Notre adhésion doit être déjà pleine et entière avant de voir la réalité de Roz et de Asha se mêler (vers la 350e page). Et même après cette rencontre, il faut attendre encore une centaine de pages avant que l'action conjointe ne se mette en route. Pour autant, au regard de ce que l'auteur propose ça ne m'a pas tant dérangé, je m'y suis habituée.

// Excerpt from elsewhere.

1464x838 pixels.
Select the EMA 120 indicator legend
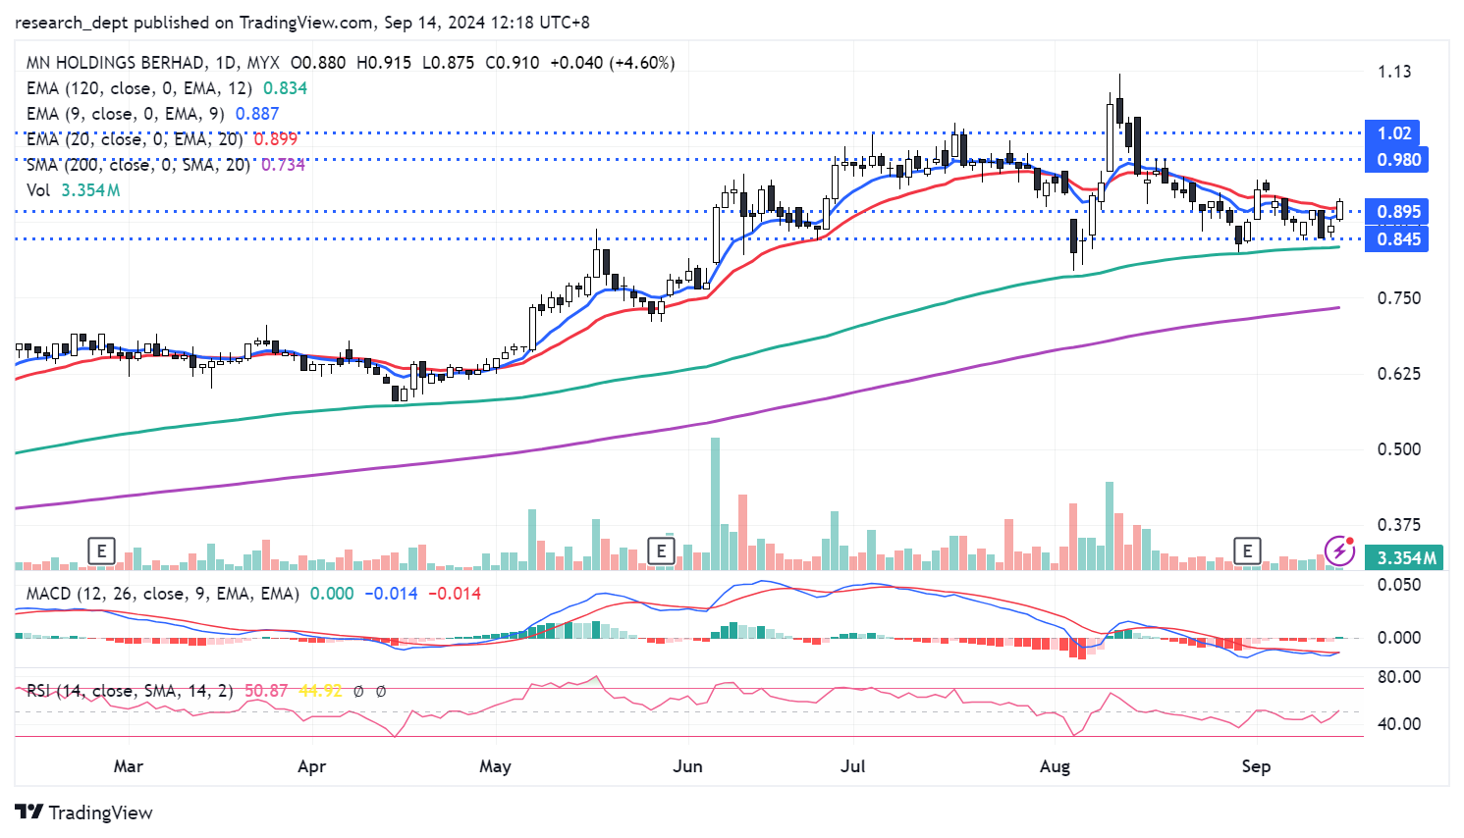pos(137,88)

Et finalement, je suis plus frustrée par la conclusion qui devient une succession d'échanges et d'ellipses et provoque un emballement qui nous échappe, avec des moments manqués dont j'aurais aimé décortiquer l'évolution, pas juste un résumé ou une allusion. Je n'étais plus à une centaine de pages près à dire vrai.
Après un tel développement, comme dans une série TV avec une saison de 12 épisodes où vous vous êtes engagés émotionnellement et où l'on vous délivre un final resserré, car il faut tout faire tenir en un dernier épisode. C'est avec un peu d'amertume que j'ai refermé le livre, car ce voyage, ces parcours croisés, finalement, me plaisaient bien et j'avais envie de poursuivre ou plutôt j'avais envie d'apprécier encore plus longtemps les derniers moments avec toutes ces révélations.

En guise de conclusion, je souligne que c'est un très bon premier roman et qu'au regard des sujets, de leur traitement et de cette écriture assez libre et personnelle, je suis curieuse de découvrir l'évolution de la plume de l'auteur, si prochain roman il y a.

PS : ActuSF m'a fait remarquer, à juste titre, qu'aujourd'hui même sort une nouvelle spin-off "Brave les étoiles" (une exclu numérique).